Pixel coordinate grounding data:

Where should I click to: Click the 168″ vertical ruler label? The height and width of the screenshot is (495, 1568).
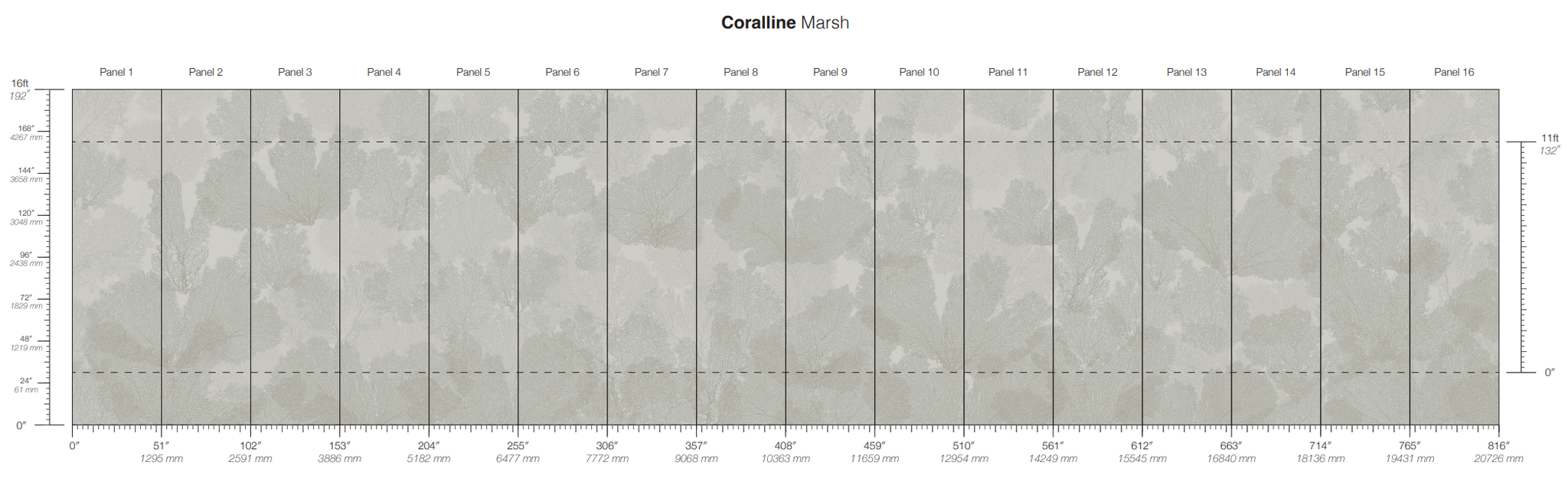click(27, 129)
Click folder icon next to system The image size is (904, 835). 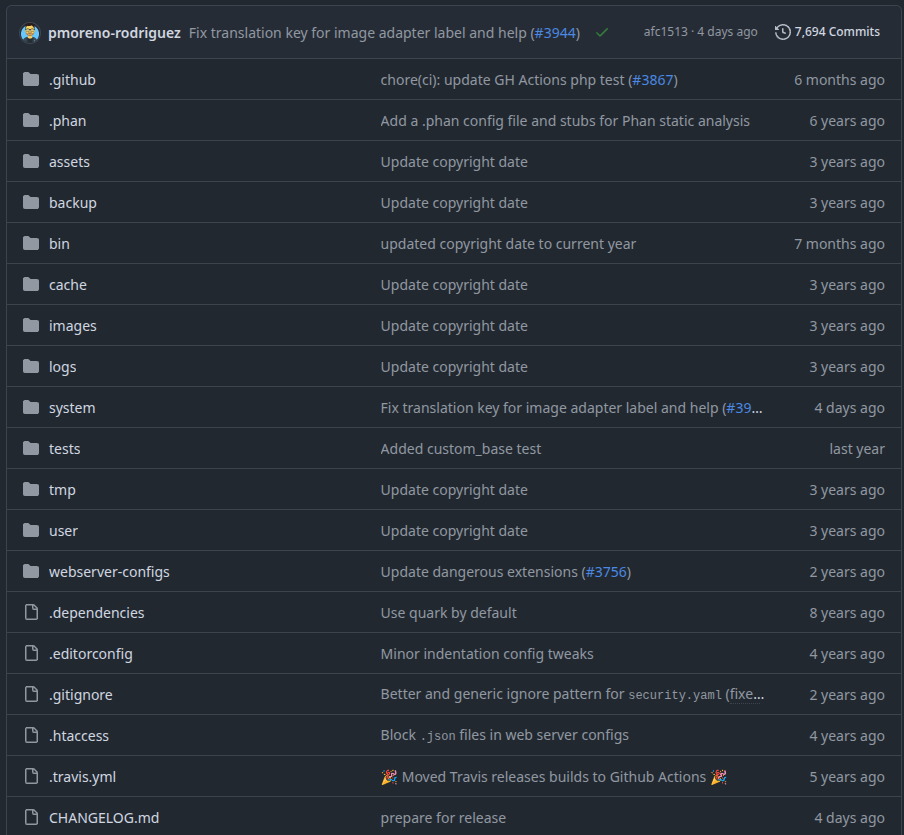31,408
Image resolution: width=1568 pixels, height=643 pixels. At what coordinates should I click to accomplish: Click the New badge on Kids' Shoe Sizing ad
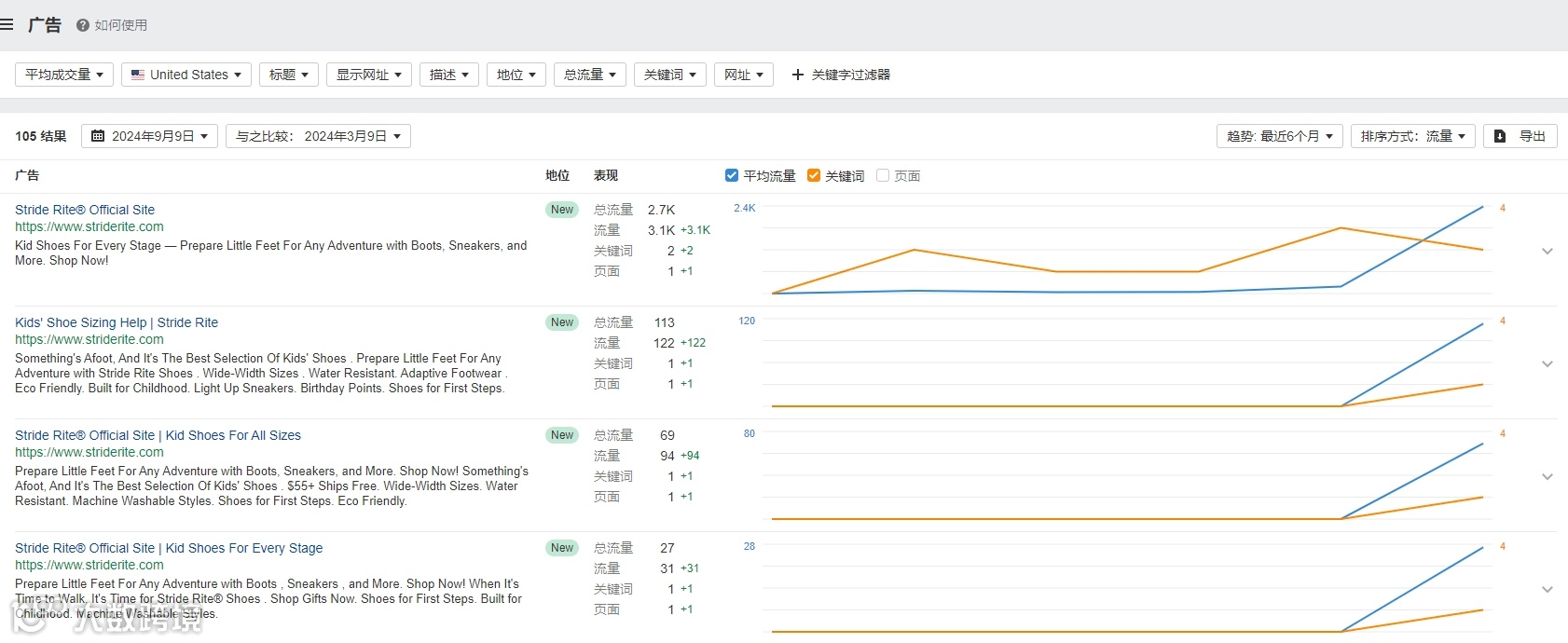coord(562,322)
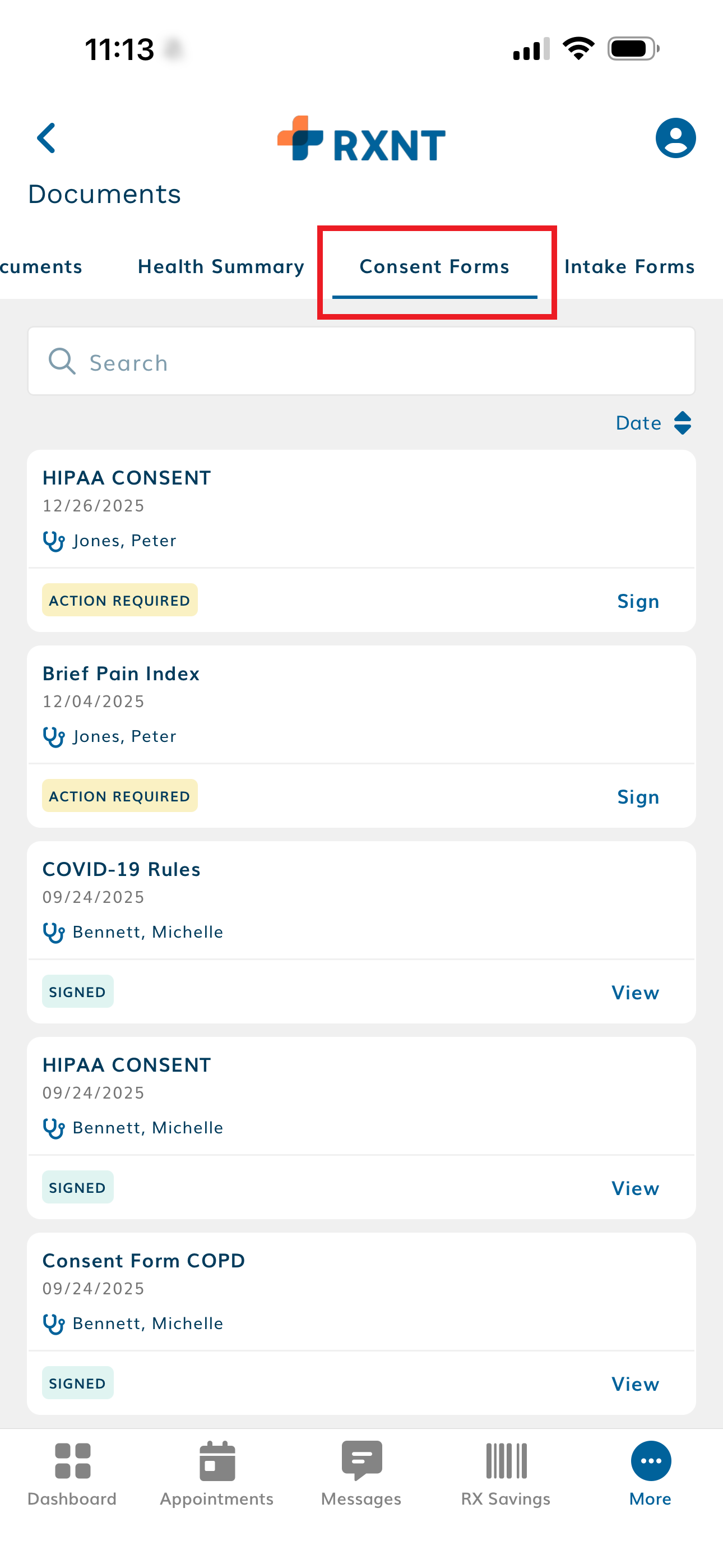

__What you will do__: All lines from the one containing "Image resolution: width=1568" through the final line of the entries above are to be copied exactly; the pictures are not.

__Solution__:
Image resolution: width=1568 pixels, height=643 pixels. At what coordinates should I click to accomplish: Click the New badge on Kids' Shoe Sizing ad
coord(562,322)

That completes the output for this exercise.